Unfortunately, Dr. Borlaug saw some ominous forces at work that could keep us from achieving that goal, specifically citing those that array themselves against the genetic engineering of agricultural crops.  "Extremists in the environmental movement," he wrote, "seem to be doing everything they can to stop scientific progress in its tracks," stating that "the platform of the antibiotechnology extremists, if it were to be adopted, would have grievous consequences for both the environment and humanity."  In addition, he lamented the fact that "some scientists, many of whom should or do know better, have also jumped on the extremist environmental bandwagon in search of research funds."

What strikes us most forcefully about Dr. Borlaug's words is how they also describe the sad situation we face with respect to the ongoing rise in the air's CO2 concentration.  He talked, for example, about the "unsubstantiated scare mongering done by opponents of genetic engineering," which is amazingly similar to the unsubstantiated scare mongering done by climate alarmists, who would deny the world the incredible agricultural benefits of the aerial fertilization effect of atmospheric CO2 enrichment.  "Nowhere," Dr. Borlaug wrote, "is it more important for knowledge to confront fear born of ignorance than in the production of food," which is what we have been trying to do on our website from the day it first went public.

It is truly unconscionable that this agricultural aspect of the global change debate is almost never broached.  As Dr. Borlaug rightly states, "agricultural scientists and leaders have a moral obligation to warn political, educational, and religious leaders about the magnitude and seriousness of the arable land, food, and population problems that lie ahead, even with breakthroughs in biotechnology [our italics]."  In fact, "if we fail to do so," as he described it, "we will be negligent in our duty and inadvertently may be contributing to the pending chaos of incalculable millions of deaths by starvation."

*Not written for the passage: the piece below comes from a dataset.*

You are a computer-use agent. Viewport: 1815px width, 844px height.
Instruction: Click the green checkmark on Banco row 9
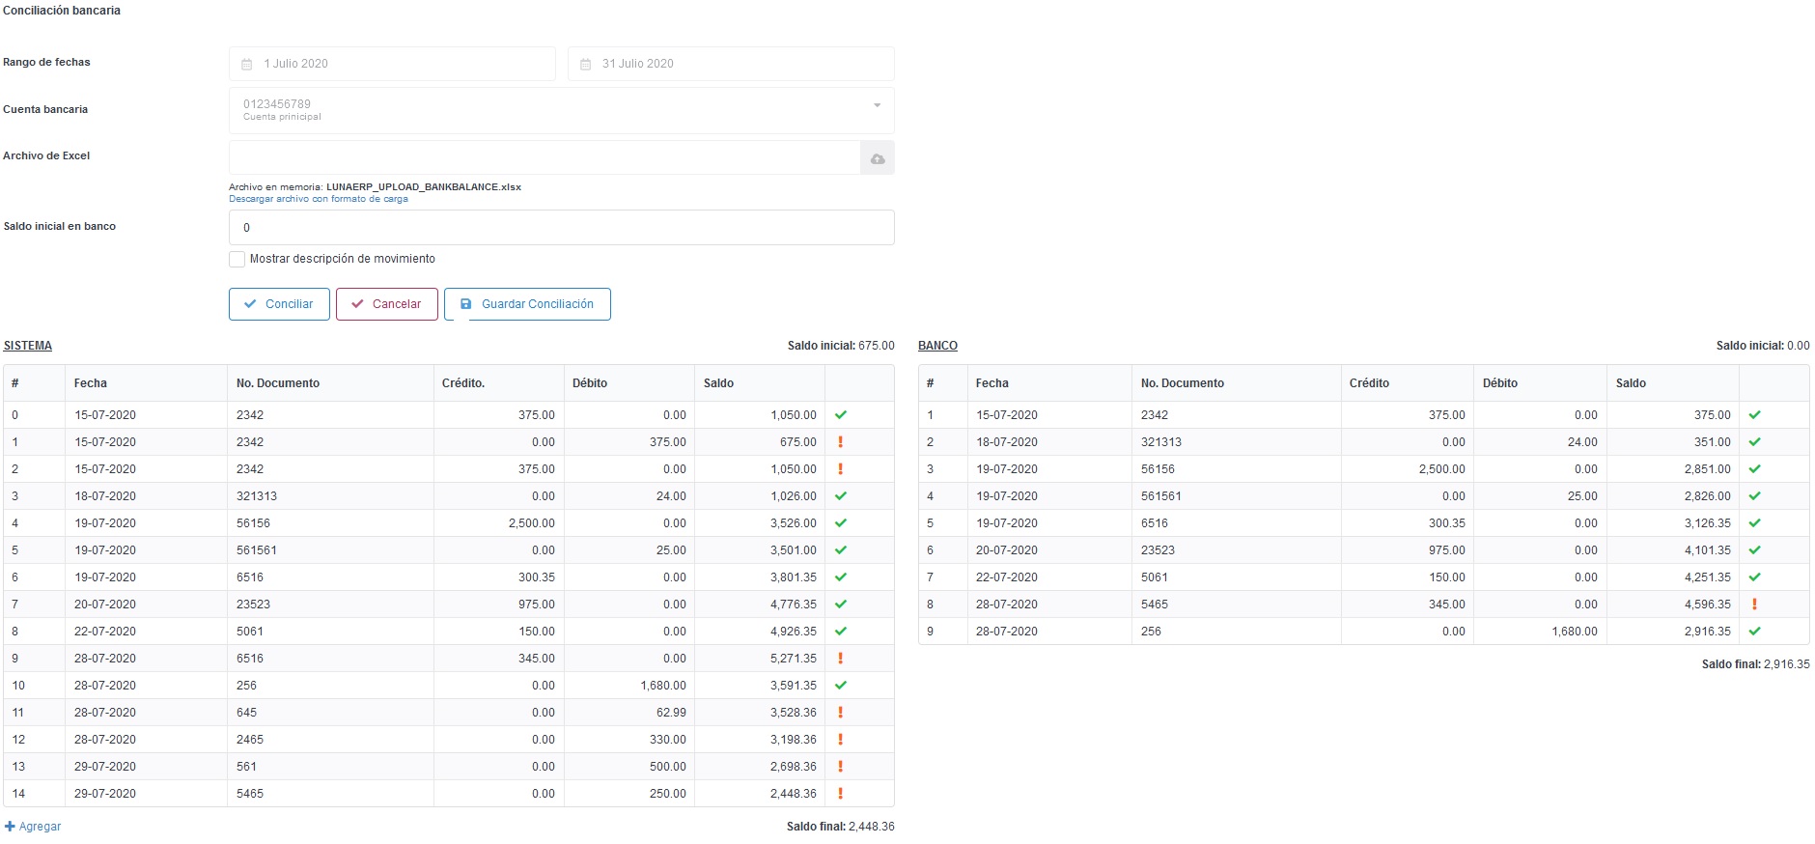pos(1754,632)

"Global food insecurity will not disappear without new technology," Borlaug concluded; and our analysis suggests that it will be next to impossible to meet the challenge of feeding earth's population just a few short decades from now without a continuation of the ongoing rise in the air's CO2 content.  We have got to wake up to this reality and eschew the diabolical doctrine of biting the hand that feeds us by limiting anthropogenic CO2 emissions.  We truly need the extra crop productivity and enhanced water use efficiency that is provided to earth's vegetation by atmospheric CO2 enrichment; and that need will only increase with time.

References
Cleaveland, M.K., Stahle, D.W., Therrell, M.D., Villanueva-Diaz, J. and Burns, B.T.  2003.  Tree-ring reconstructed winter precipitation and tropical teleconnections in Durango, Mexico.  Climatic Change 59: 369-388.

Florescano, E., Swan, S., Menegus, M. and Galindo, I.  1995.  Breve Historia de la Sequia en Mexico.  Universidad Veracruzana, Veracruz, Mexico.

Idso, C.D. and Idso, K.E.  2000.  Forecasting world food supplies: The impact of the rising atmospheric CO2 concentration.  Technology 7S: 33-56.

Nicholson, S.E. and Yin, X.  2001.  Rainfall conditions in equatorial East Africa during the Nineteenth Century as inferred from the record of Lake Victoria.  Climatic Change 48: 387-398.

Stahle, D.W., Cook, E.R., Cleaveland, M.K., Therrell, M.D., Meko, D.M., Grissino-Mayer, H.D., Watson, E. and Luckman, B.H.  2000.  Tree-ring data document 16th century megadrought over North America.  EOS, American Geophysical Union, Transactions 81: 121, 125.

Zhang, D., Jim, C., Lin, C., He, Y. and Lee, F.  2005.  Climate change, social unrest and dynastic transition in ancient China.  Chinese Science Bulletin 50: 137-144.